WHAT TO WORK ON — Where the word "navigation" occurs in a line of the data, return the whole line.

SOURCE MATERIAL —
*** Begin section ***
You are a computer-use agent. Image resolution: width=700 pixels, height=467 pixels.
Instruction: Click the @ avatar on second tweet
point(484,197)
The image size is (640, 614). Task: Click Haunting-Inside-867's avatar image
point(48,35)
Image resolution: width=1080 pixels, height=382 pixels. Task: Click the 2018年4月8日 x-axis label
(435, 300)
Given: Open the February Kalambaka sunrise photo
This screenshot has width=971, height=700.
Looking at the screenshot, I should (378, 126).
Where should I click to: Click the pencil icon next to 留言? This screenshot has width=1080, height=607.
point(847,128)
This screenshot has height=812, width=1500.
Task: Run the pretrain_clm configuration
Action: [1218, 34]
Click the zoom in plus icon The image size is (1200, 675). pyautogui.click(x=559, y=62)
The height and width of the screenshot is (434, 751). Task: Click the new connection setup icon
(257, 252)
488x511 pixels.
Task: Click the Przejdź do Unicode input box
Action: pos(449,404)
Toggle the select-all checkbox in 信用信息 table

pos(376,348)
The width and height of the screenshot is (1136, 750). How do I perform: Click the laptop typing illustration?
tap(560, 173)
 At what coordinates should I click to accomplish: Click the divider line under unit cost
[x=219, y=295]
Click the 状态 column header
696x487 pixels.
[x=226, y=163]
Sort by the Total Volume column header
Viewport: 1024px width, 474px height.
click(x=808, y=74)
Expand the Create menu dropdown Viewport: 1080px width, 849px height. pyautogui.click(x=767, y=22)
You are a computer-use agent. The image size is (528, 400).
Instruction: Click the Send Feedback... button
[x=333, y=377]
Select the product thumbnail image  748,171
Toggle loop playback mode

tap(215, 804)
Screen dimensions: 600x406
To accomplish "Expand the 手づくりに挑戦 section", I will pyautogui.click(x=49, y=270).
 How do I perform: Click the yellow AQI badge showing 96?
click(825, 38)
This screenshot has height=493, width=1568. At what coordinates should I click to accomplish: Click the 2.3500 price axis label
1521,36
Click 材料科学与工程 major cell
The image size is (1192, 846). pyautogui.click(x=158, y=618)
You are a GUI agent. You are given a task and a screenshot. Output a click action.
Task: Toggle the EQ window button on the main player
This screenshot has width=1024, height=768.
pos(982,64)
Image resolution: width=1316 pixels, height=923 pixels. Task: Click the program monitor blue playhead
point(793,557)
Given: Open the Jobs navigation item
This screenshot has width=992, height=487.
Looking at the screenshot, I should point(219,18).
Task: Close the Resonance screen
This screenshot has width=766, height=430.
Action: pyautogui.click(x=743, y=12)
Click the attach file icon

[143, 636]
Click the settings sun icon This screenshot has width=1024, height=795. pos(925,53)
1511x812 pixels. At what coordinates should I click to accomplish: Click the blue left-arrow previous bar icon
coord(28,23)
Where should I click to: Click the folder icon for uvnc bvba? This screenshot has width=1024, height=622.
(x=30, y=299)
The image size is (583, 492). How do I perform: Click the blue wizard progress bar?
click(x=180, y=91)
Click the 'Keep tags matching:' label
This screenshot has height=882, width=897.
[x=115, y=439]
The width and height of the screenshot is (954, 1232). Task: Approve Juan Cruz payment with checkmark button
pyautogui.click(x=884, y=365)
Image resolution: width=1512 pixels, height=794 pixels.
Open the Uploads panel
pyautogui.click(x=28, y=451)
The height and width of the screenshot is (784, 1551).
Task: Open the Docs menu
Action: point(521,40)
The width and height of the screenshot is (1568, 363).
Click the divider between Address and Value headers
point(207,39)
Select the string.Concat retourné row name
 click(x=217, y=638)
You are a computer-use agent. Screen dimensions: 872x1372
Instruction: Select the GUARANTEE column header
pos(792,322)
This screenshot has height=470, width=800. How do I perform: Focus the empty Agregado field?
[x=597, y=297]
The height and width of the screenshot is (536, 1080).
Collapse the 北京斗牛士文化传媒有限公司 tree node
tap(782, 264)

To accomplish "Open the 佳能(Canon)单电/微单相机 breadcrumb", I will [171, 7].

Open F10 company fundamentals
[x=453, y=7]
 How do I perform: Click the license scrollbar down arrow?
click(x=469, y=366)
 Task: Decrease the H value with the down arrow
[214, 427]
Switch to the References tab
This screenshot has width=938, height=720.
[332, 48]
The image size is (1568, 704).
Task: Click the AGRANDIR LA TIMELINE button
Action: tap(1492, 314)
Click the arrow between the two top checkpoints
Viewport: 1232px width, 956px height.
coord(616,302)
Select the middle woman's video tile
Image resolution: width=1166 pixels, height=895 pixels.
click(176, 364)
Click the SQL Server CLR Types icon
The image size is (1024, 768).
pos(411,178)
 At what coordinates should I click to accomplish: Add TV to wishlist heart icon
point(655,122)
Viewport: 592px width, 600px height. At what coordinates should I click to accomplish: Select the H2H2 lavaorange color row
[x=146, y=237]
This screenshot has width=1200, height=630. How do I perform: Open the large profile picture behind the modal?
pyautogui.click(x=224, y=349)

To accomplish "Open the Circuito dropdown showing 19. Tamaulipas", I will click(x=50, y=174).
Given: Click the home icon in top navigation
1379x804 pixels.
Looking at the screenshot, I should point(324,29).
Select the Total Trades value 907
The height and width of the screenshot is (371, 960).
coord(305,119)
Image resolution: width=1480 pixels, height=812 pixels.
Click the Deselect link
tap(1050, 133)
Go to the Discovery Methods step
*** End section ***
REPLY —
Given: Open the Jobs navigation item
Given: Click the home icon in top navigation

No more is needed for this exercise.